Elizabeth Clarke Wolstenholme Elmy (1833–1918) was a British Feminist Women's suffragist campaigner, essayist and poet, who also wrote under the pseudonyms E and Ignota.
Elizabeth Wolstenholme was born in Cheetham Hill, Manchester and baptised on 15 December 1833 in Eccles, Lancashire where her father was a Methodist minister. She was the daughter of Revd Joseph Wolstenholme who died around 1843 much of her formative years were spent in Roe Green with her maternal family. Her mother Elizabeth had died when she was very young and she was brought up by her stepmother Mary (née Lord). She attended Fulneck Moravian School for two years but was not permitted to study further. Her brother Joseph Wolstenholme (1829–1891) became a professor of mathematics at Cambridge University. She opened a private girls' boarding school in Boothstown near Worsley and stayed there until 1865 when she moved her establishment to Congleton in Cheshire.

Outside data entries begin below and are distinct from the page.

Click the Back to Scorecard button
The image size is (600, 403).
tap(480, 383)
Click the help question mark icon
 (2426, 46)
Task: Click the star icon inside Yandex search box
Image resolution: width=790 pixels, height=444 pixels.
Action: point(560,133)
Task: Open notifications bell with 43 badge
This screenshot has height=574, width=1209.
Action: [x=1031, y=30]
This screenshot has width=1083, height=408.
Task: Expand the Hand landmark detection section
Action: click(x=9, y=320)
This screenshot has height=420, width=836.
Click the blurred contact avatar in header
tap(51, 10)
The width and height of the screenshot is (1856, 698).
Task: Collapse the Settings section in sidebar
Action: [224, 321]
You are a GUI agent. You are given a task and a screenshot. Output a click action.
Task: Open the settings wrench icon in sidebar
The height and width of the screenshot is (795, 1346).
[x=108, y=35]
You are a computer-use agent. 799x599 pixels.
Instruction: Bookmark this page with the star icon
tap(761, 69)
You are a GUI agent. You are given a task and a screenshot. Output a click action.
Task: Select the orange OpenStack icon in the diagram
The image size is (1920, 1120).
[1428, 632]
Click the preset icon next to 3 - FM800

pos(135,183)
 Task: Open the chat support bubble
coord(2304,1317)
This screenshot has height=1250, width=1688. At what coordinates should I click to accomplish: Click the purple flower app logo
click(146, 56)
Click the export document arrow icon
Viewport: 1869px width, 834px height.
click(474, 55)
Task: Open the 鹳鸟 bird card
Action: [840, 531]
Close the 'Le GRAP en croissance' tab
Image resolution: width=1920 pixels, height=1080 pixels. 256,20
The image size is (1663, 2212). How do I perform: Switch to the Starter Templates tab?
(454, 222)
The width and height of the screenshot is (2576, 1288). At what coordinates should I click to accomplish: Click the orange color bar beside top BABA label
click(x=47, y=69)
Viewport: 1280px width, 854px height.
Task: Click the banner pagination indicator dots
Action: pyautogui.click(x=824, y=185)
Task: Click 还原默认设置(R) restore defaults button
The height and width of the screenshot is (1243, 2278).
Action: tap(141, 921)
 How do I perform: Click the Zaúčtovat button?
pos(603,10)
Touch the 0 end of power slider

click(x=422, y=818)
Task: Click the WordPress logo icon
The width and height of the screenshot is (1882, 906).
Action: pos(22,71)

Wolstenholme, dismayed with the woeful standard of elementary education for girls, joined the College of Preceptors in 1862 and through this organisation met Emily Davies. They campaigned together for girls to be given the same access to higher education as boys. Wolstenholme founded the Manchester Schoolmistresses Association in 1865 and in 1866 gave evidence to the Taunton Commission into education, one of the first women to give evidence at a Parliamentary Select Committee. In 1867 Wolstenholme represented Manchester on the newly formed North of England Council for Promoting the Higher Education of Women. Emily Davies and Wolstenholme quarrelled over how women should be examined at a Higher Level and Wolstenholme who had formed the Manchester branch of the 'Society for the Promotion of the Employment in Women' in 1865 was keen for a curriculum aimed at developing skills for employment whereas Davies wished for women to be taught the same syllabus as men.